Many times we can be so focused on where we are, we miss the opportunity to take someone on a journey. When a customer asks where something is, there is nothing more important in that moment. Pointing pushes the customer away to search on their own- in our situation, it seemed like finding a needle in a haystack. When in that moment you could take the customer there personally. You could then use that time to ask me how I am doing and making sure I am completely satisfied with my trip. This can only happen if you personally guide me to the source of my question. Show me you put customers first by actually treating me like a guest in your home rather than an annoying grievance.

“Taking you there would be an inconvenience.”

By pointing out a location to me 20 aisles away, you’re telling me I am a inconvenience to you at the moment.
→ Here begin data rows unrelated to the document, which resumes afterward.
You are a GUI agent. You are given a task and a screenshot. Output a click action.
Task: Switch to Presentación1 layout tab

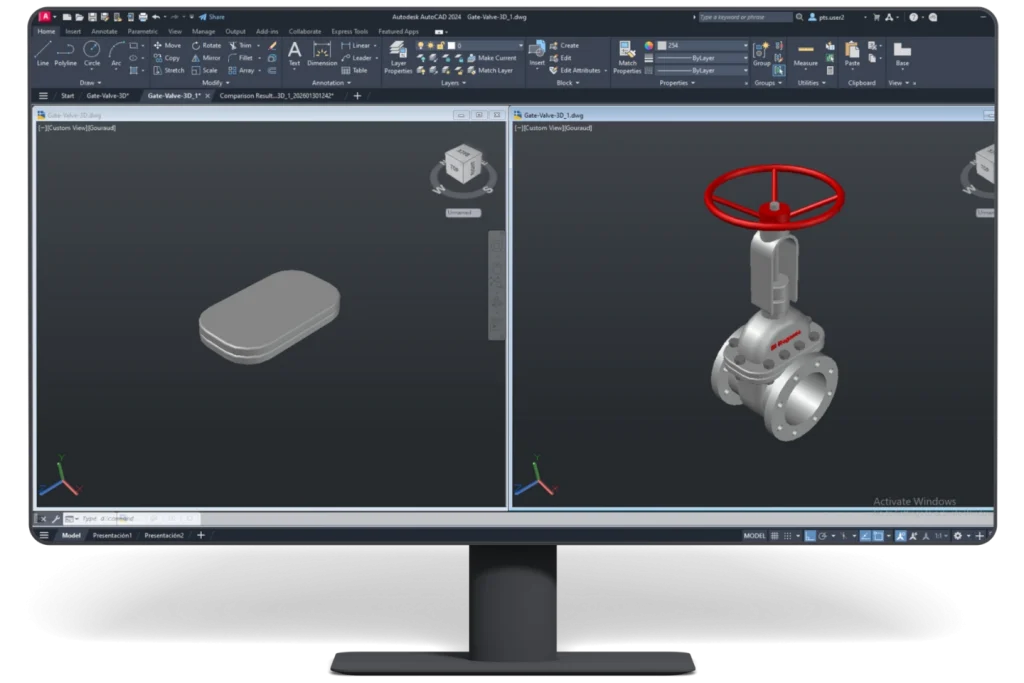[x=112, y=535]
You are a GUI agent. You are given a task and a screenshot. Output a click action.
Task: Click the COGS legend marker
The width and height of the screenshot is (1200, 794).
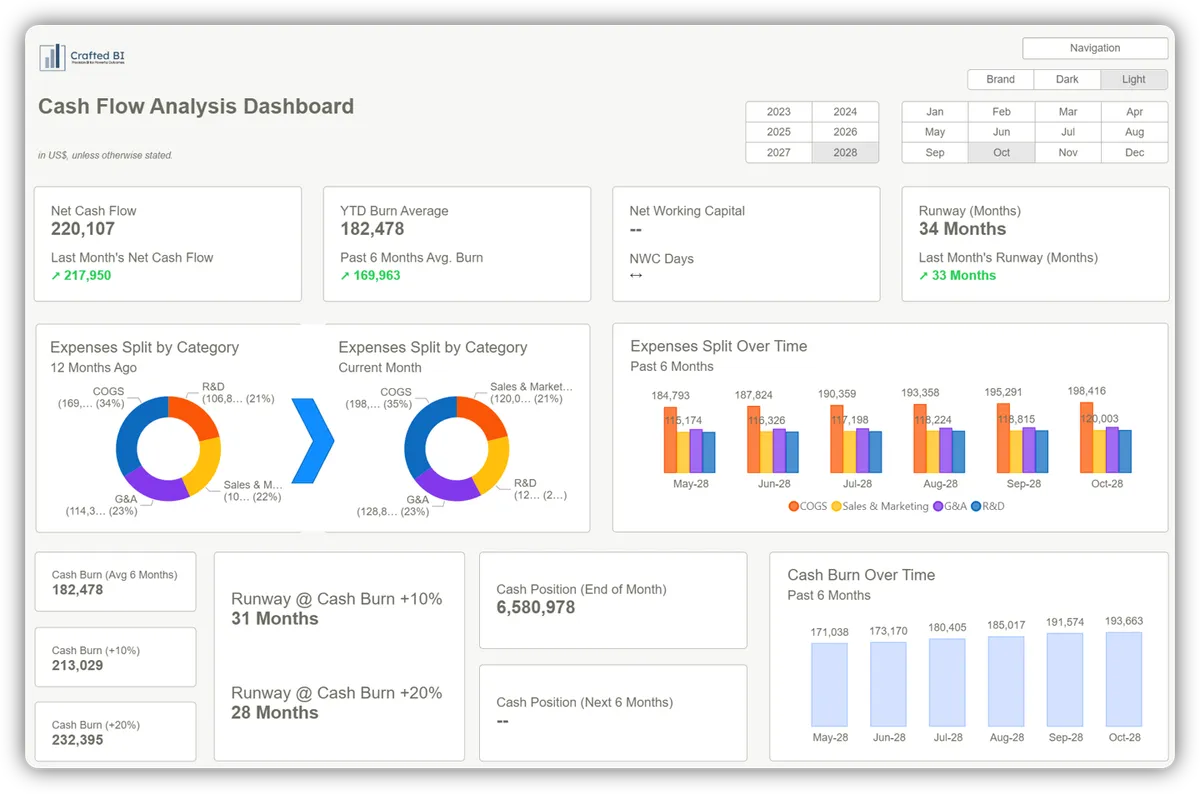point(793,506)
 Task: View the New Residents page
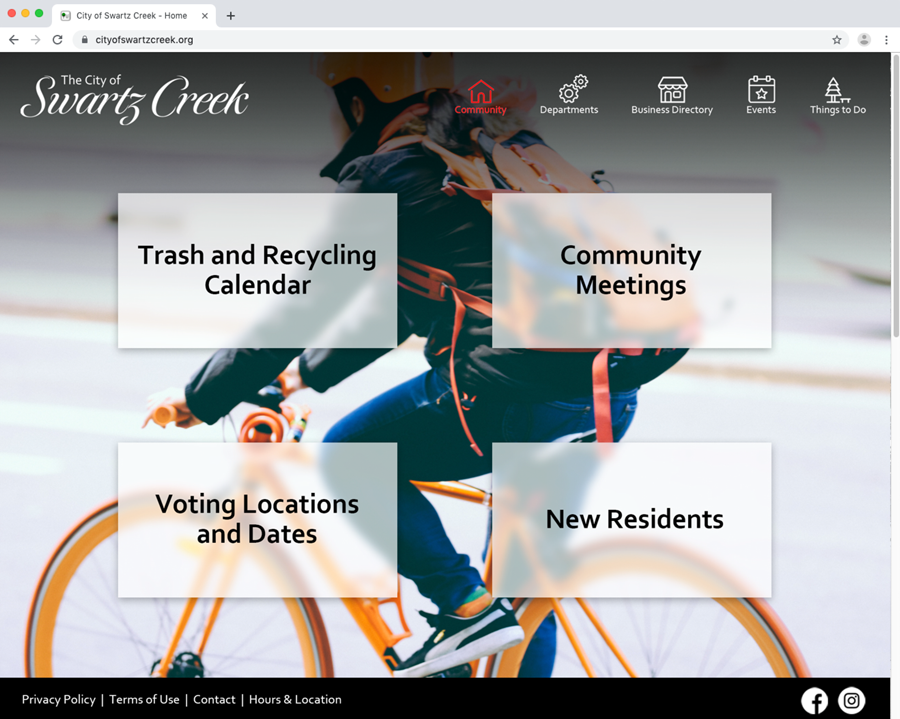click(634, 519)
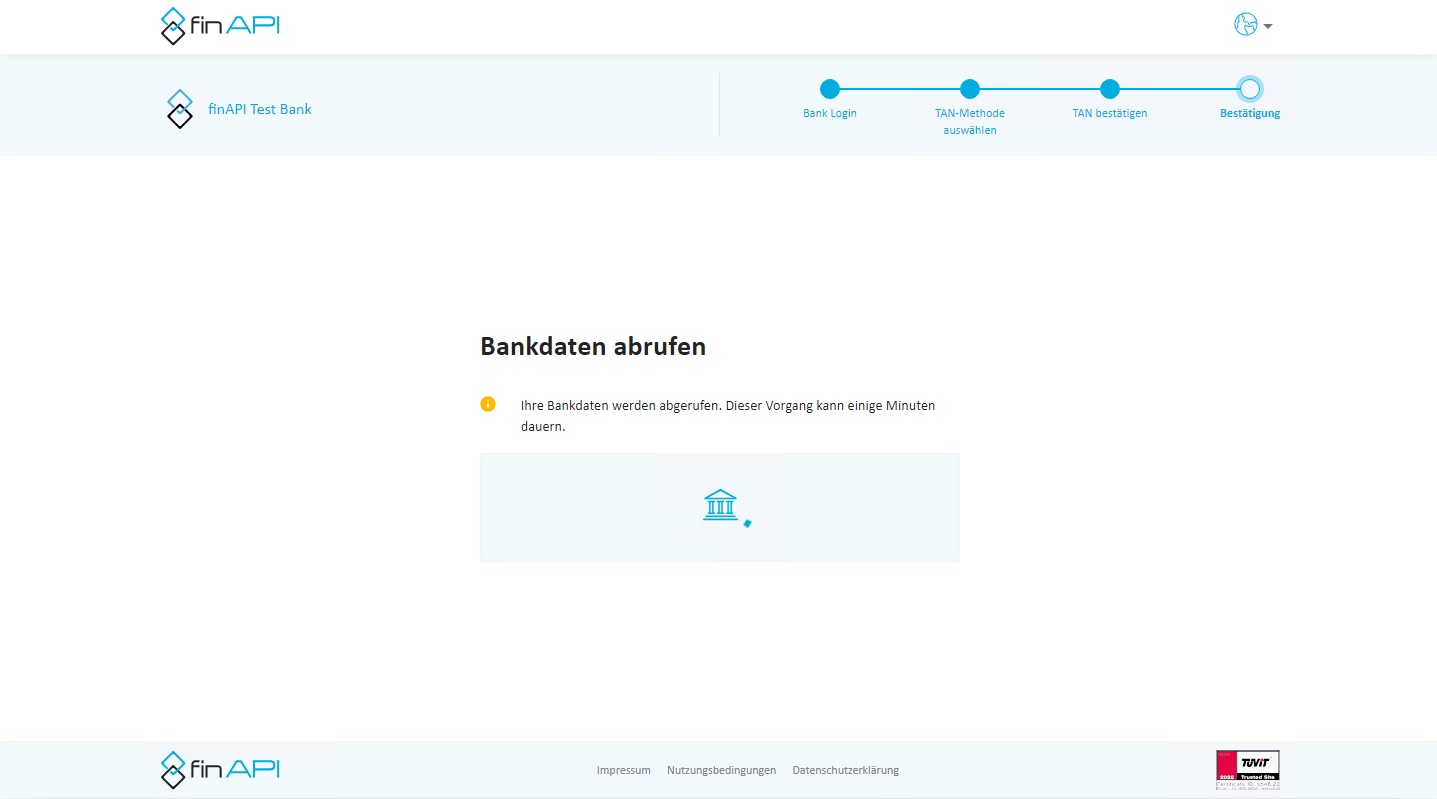1437x799 pixels.
Task: Click the globe language icon
Action: click(1245, 25)

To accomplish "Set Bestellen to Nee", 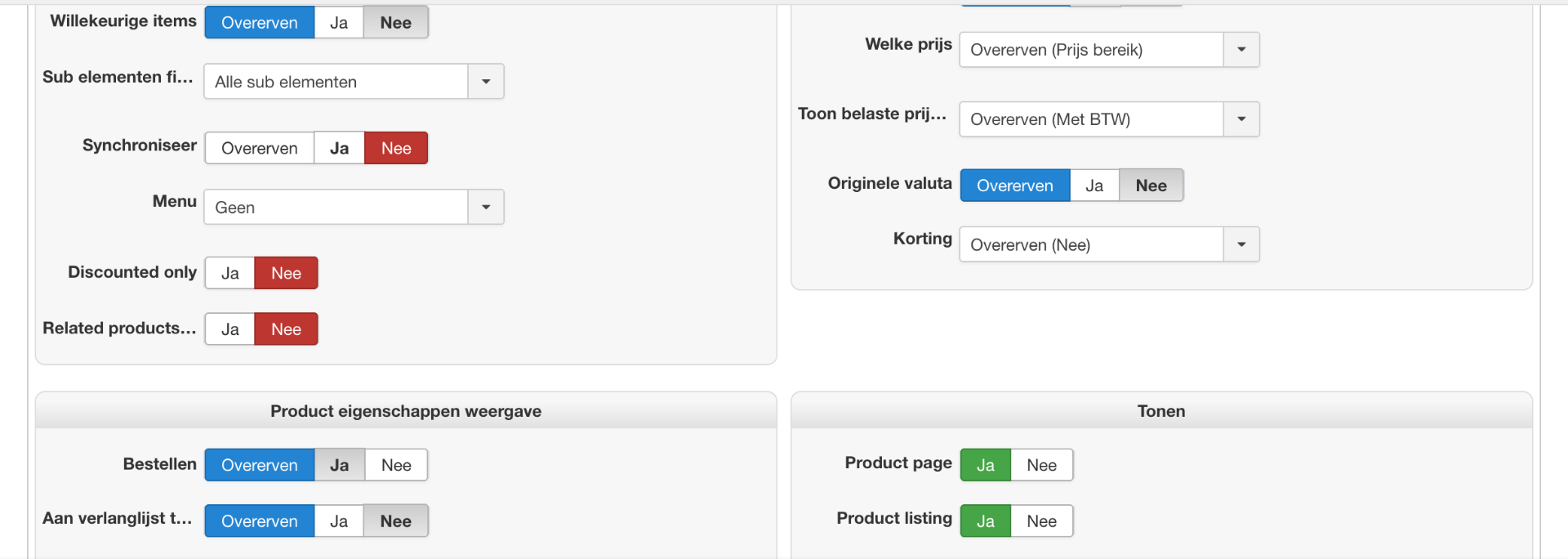I will point(396,466).
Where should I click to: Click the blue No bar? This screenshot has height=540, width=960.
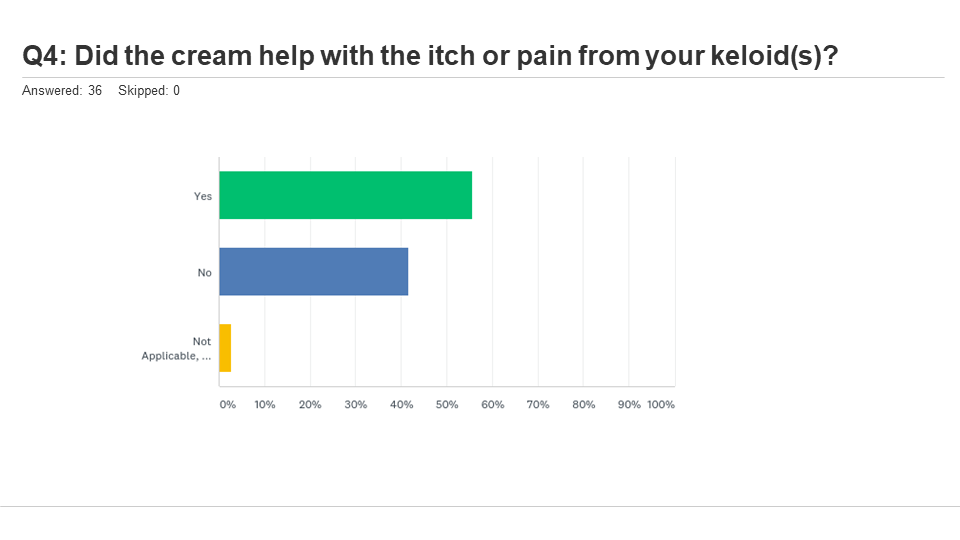(x=313, y=272)
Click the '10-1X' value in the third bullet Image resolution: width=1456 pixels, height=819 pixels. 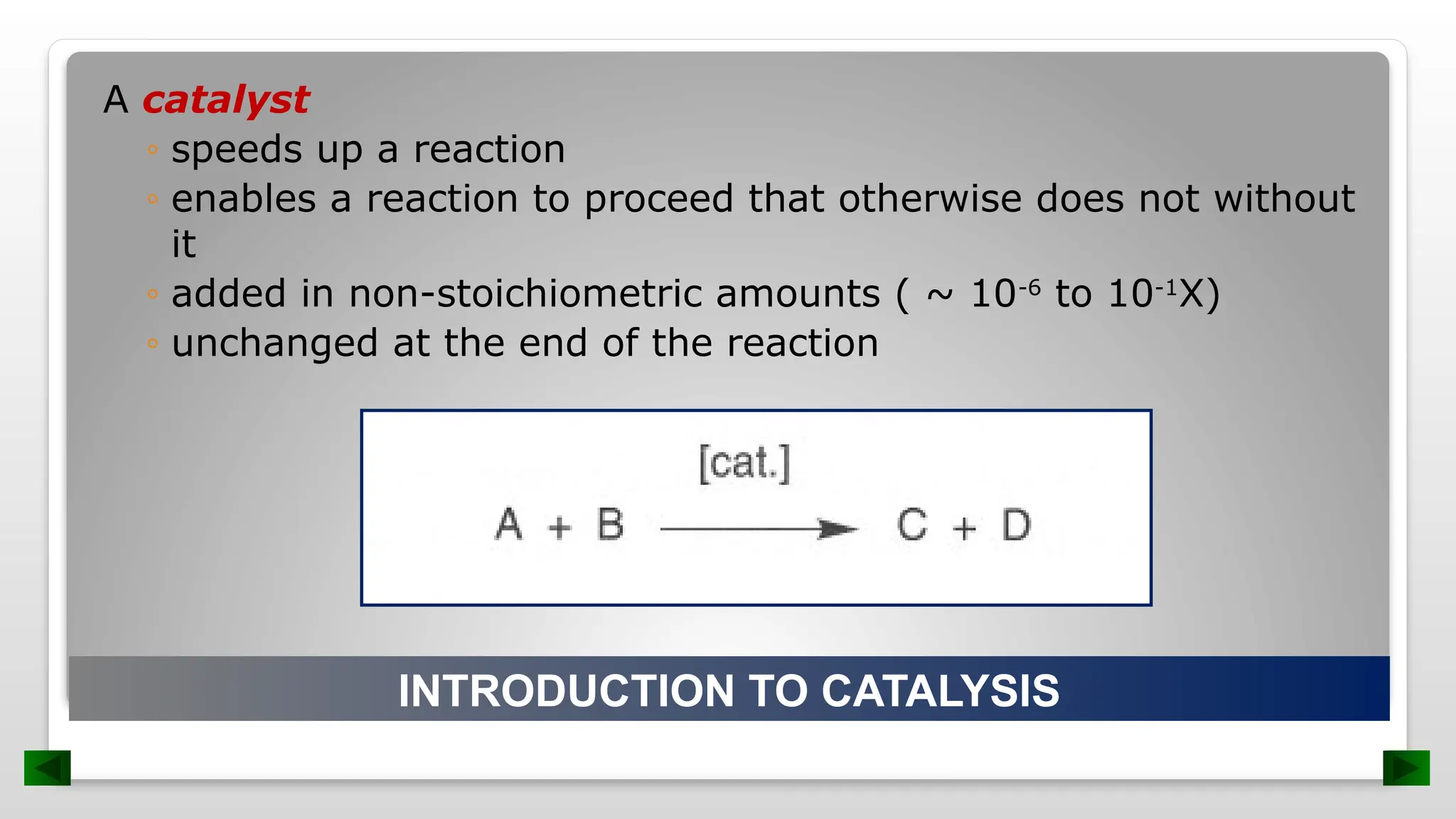[x=1163, y=293]
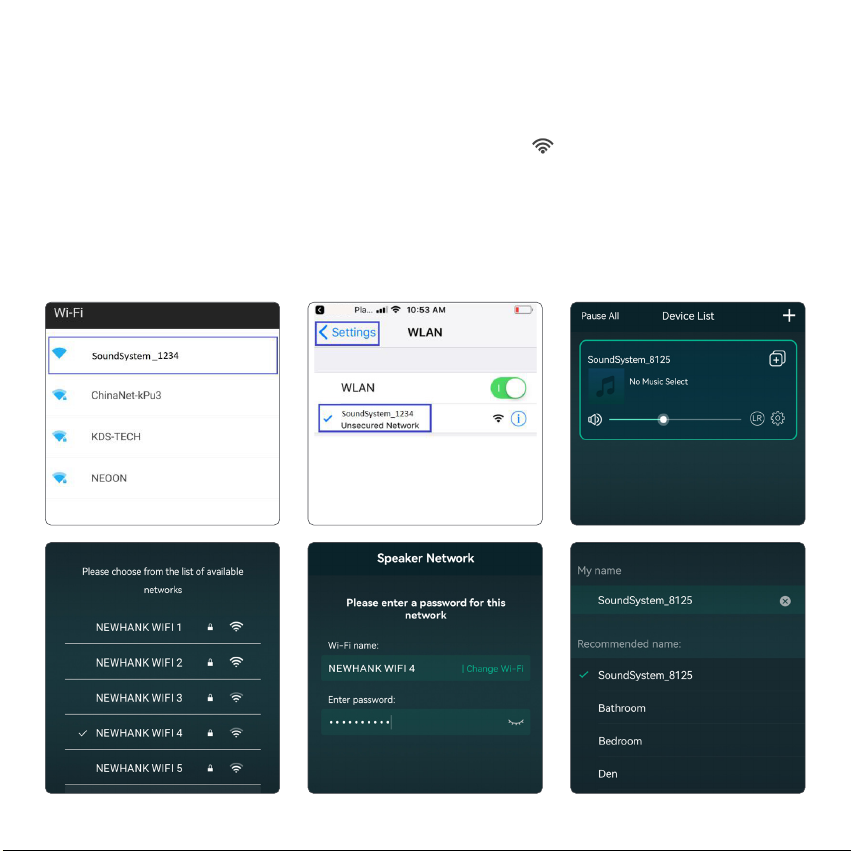Show the password with the eye icon
Image resolution: width=851 pixels, height=851 pixels.
pos(516,721)
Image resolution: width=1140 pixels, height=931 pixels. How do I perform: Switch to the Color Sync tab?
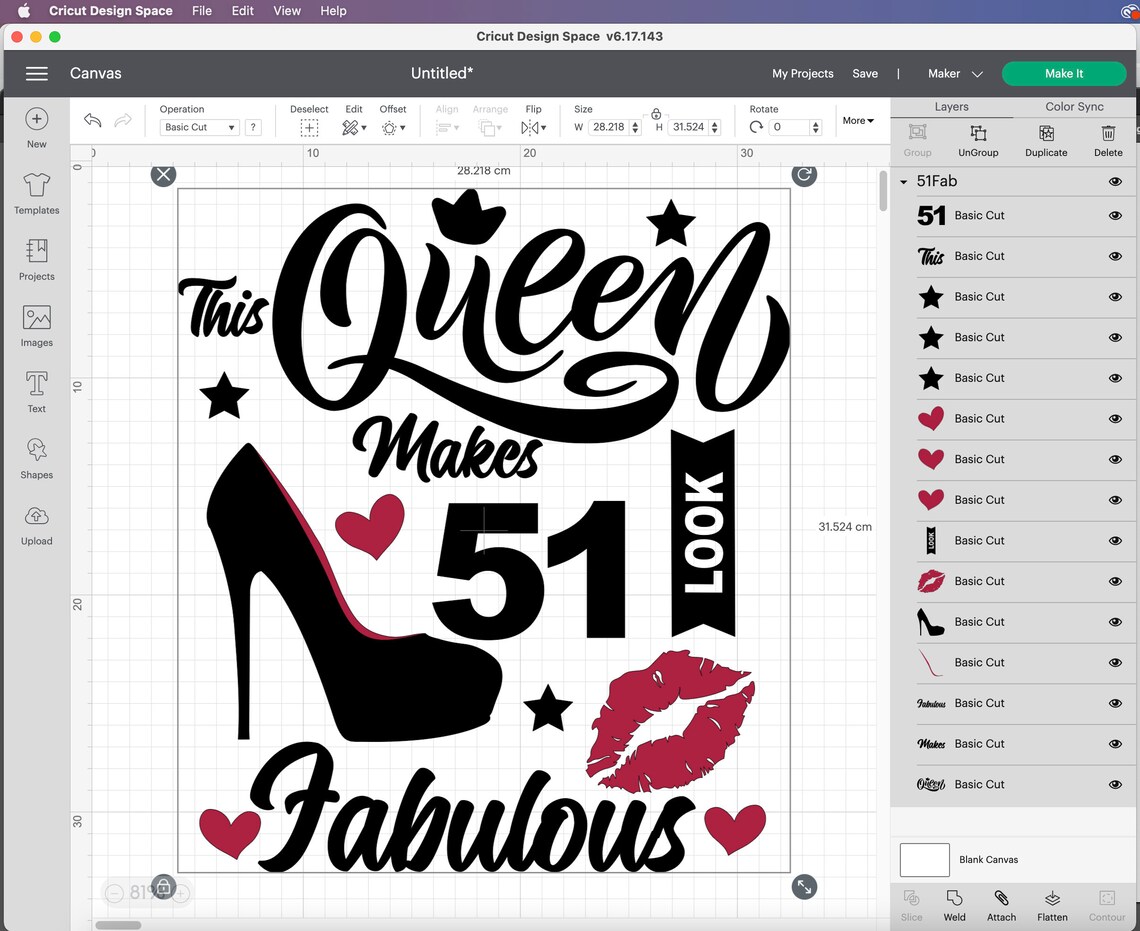click(1076, 106)
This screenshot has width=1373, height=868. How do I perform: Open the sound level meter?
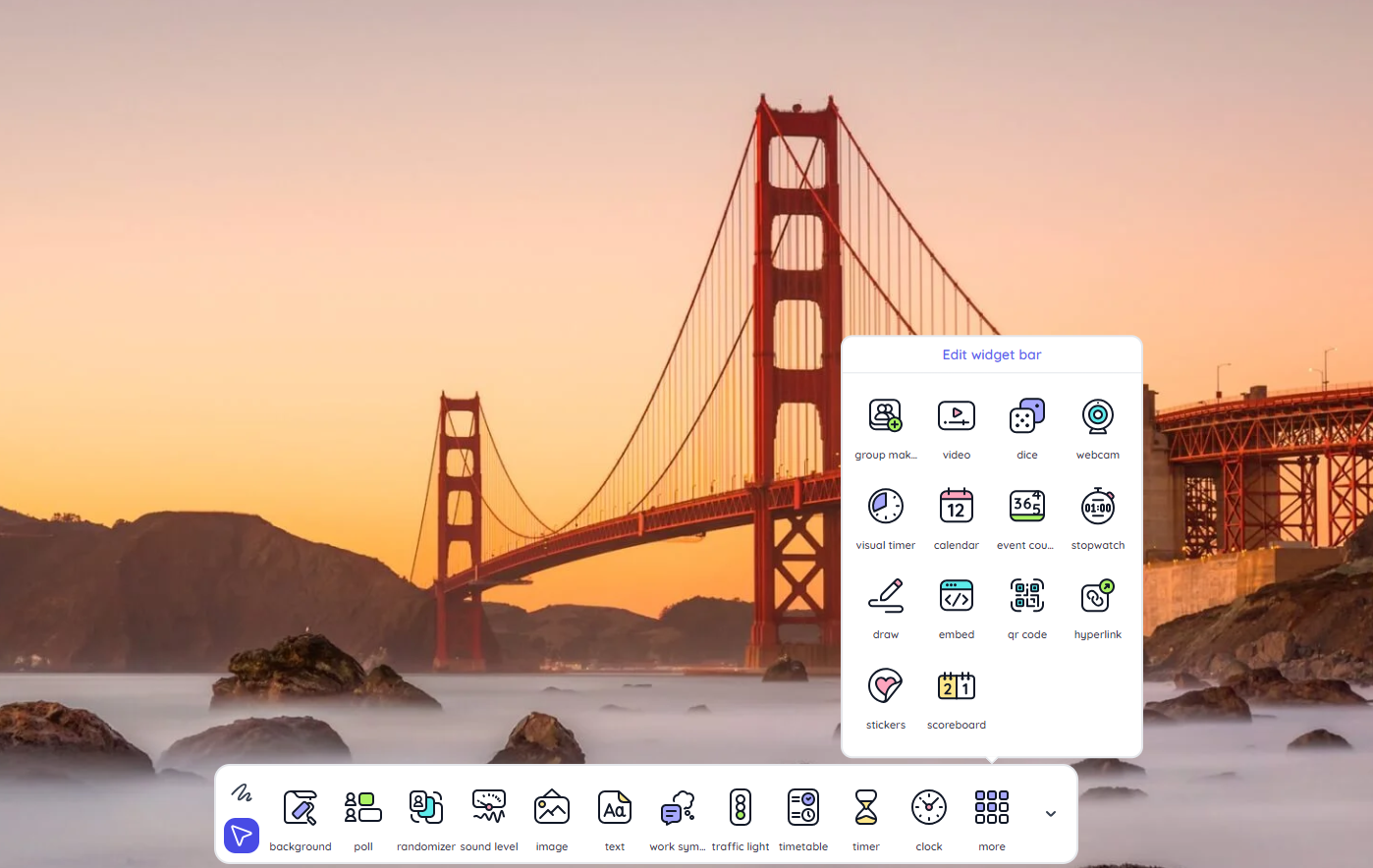(x=489, y=814)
In today’s economy the only upper hand any company has when everyone is cutting costs, is customer service. Customer service is sharing with your potential customers nothing you do will inconvenience me.

“My focus is on a task/product not you.”

As Caley and I checked out, the older gentleman was discussing with the other coworkers what to do with the extra candy located at the check out aisle. As we left, he was straightening the shopping carts and discussing the location of other employees. What this man shared with us, was his product was more important than the customers. This is a prime example that no store has a good customer service experience by accident. Good customer service is always intentional. In this situation the candy at the checkout line was more important than my wife and I. We did find the items we were  searching for after a few minutes- it was even where he said it was, but his actions spoke for themselves.

We were happy- but we are not your average customers. We see where costumer service is lacking and we discuss the importance of it rather than holding it against them. Others may not do the same…

Whether you’re a volunteer or working 9-5 at a job you love or hate, give every customer an experience and they will keep coming back every time. Take your customers on a journey and they will know you care.